Musik, die manipulative Sau

Schon seit Jahren höre ich zu Hause kaum noch Musik. Nicht nur keine Opernmusik, sondern auch sonst keine. Weder Radio, noch CDs, noch stundenlange wohlüberlegte Wiedergabelisten. Ich mag einfach Ruhe. Außerdem finde ich, dass es in meiner Wohnung so etwas wie Zimmerlautstärke nicht gibt: Musik ist entweder zu laut oder zu leise, dazwischen gibt es nichts.

Mit Livemusik ist es anders: Normalerweise besuche ich mehrmals pro Woche Opernaufführungen, viele davon sogar freiwillig und gerne. Naja, besuchte. Seit dem Beginn dieser Spielzeit Mitte September war ich genau einmal in der Oper und habe schon diverse unwiederbringliche Aufführungen verpasst. Aber ich bringe es einfach nicht über mich. Zu groß ist meine Angst, der manipulativen Kraft irgendeines großen Komponisten und seiner Musik nicht gewachsen zu sein, mittendrin einen melodramatischen Heulkrampf zu bekommen.

Die Zeiten, in denen ich in der Oper, wenn es denn besonders schön war, lautlos ein dekoratives Tränchen verdrücken konnte, scheinen nämlich vorbei zu sein. Weinen ist bei mir unkontrolliert, lautstark, feucht und unüberseh- und hörbar. Nicht gerade das, was ich mir auf einem Dienstplatz in der Staatsoper, umgeben von freundlichen Kollegen und vollpreiszahlenden Besuchern, unbedingt gönnen möchte.

Wenn ich heule, dann doch lieber zu Hause, ungestört und in Gesellschaft meiner liebenden Katzen. Naja, also in der vermuteten Anwesenheit meiner unsichtbaren Katzen, wenn ich ehrlich bin. Die beiden haben nämlich sehr feine Antennen, spüren sofort, wenn es mir schlecht geht und… verschwinden dann vorsichtshalber von der Bildfläche. Nicht, dass ich ihnen noch den Pelz nassmache!

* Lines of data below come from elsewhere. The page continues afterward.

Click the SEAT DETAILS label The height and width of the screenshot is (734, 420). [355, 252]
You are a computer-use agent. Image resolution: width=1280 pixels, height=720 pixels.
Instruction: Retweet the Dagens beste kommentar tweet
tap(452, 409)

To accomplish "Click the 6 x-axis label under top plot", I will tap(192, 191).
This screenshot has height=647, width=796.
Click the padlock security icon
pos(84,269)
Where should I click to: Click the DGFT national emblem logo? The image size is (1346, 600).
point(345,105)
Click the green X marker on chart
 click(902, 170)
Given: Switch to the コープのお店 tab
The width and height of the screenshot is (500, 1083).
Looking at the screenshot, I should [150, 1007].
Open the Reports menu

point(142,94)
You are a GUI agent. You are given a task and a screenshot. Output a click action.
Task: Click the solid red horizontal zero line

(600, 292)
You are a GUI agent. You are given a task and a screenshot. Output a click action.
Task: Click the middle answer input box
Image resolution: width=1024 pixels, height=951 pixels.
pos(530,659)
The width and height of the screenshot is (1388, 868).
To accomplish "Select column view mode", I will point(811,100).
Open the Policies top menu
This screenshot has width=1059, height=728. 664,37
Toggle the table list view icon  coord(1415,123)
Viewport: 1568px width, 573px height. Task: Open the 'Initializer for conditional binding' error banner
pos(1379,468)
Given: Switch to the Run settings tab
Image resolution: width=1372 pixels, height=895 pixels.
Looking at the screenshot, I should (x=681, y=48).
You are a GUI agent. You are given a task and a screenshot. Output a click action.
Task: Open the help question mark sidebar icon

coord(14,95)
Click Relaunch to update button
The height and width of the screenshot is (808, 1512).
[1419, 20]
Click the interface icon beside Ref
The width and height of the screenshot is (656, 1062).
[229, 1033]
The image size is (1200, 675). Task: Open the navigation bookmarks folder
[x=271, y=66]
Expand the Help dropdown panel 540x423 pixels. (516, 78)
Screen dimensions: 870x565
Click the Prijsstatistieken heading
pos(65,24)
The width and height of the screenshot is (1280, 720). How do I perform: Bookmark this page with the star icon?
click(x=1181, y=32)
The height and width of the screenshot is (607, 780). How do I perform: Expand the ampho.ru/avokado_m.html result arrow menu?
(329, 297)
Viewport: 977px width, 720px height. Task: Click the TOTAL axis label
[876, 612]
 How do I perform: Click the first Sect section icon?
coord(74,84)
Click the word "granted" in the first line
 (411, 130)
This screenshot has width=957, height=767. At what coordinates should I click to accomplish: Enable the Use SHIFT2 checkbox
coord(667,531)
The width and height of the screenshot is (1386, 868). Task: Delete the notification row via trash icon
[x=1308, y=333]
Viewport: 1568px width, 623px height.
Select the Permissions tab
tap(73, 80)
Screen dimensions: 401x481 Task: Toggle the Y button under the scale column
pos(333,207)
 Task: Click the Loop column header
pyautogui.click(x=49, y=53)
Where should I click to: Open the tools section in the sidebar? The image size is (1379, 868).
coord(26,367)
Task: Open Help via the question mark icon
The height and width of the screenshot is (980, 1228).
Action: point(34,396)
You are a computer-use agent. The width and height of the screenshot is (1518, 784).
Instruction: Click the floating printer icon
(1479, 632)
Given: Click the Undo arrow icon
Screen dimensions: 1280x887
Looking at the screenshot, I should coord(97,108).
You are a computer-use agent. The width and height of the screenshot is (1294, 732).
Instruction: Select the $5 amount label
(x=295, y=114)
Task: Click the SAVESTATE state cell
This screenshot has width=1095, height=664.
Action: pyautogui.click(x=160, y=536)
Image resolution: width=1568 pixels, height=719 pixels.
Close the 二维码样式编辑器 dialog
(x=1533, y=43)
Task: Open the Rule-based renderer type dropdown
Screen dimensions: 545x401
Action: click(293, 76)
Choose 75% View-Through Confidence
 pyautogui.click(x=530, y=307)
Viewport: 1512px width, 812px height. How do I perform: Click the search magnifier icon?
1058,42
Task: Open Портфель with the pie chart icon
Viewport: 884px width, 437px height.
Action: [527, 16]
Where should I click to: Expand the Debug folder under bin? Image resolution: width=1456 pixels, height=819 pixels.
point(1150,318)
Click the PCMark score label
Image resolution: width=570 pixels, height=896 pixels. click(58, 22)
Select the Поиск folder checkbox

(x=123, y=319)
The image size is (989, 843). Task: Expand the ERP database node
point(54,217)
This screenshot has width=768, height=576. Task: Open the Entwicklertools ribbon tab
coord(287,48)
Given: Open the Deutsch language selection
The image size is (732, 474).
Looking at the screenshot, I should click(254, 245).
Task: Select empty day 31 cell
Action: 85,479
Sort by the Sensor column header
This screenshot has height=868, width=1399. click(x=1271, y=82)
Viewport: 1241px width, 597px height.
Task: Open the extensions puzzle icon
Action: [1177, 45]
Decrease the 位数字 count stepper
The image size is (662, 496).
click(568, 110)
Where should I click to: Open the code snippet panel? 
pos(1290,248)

Und überhaupt: Zu Hause mag ich eigentlich auch nicht weinen. Na gut, bei sentimentalen Filmen mit Heinz Rühmann, der Tagesschau oder wenn ich mal wieder die Flasche mit dem Stärkungsmittel nicht aufkriege. Aber nicht über Dinge, die mich wirklich beschäftigen. Nicht in dem Moment, in dem sie mich beschäftigen. Also weine ich eben lieber nicht.

Stattdessen bricht es eben gelegentlich am falschen Ort und zur falschen Zeit aus mir heraus, gerne im Zusammenhang mit Musik. Chorgesang ist schlecht, Opernmusik ist noch schlechter und am schlechtesten sind Weihnachtslieder. Blöde, kitschige, rührselige Weihnachtslieder, vor allem live gesungen. Am allerschlimmsten: Weihnachtslieder zum Mitsingen! Ich hasse es. Egal, ob ich tatsächlich mitsinge oder nur stumm lausche, egal ob gut oder eher schrecklich gesungen wird: Die Wahrscheinlichkeit, dass mir mittendrin von ganz tief unten ein Schluchzen aufsteigt und unbedingt raus muss, ist groß. Ich habe kein Mittel dagegen und das kann ich nicht gut leiden. Also vermeide ich Weihnachtslieder. Und Chöre. Opernchöre erst recht. Und Oper überhaupt. Eigentlich Musik an sich. Musik, die blöde manipulative Sau.

Und diese Ruhe hier ist ja auch herrlich und erholsam. Schließlich gehöre ich nicht zu diesen armen Menschen, die es mit sich selbst und der Stille um sich herum nicht aushalten. Ich kann so, ohne Musik im Hintergrund, auch meine Nachbarin, die heute Abend offensichtlich einen Kegelabend in ihrer Wohnung veranstaltet, viel besser hören.

Herrlich, diese Stille. Hören Sie sie? Was? Ob ich pfeife? Nein, das ist sicher nur eine der Katzen, die sich sonst im Dunkeln fürchtet. Was sie da pfeift? Möglicherweise ein Weihnachtslied! Entschuldigen Sie bitte, ich muss weg!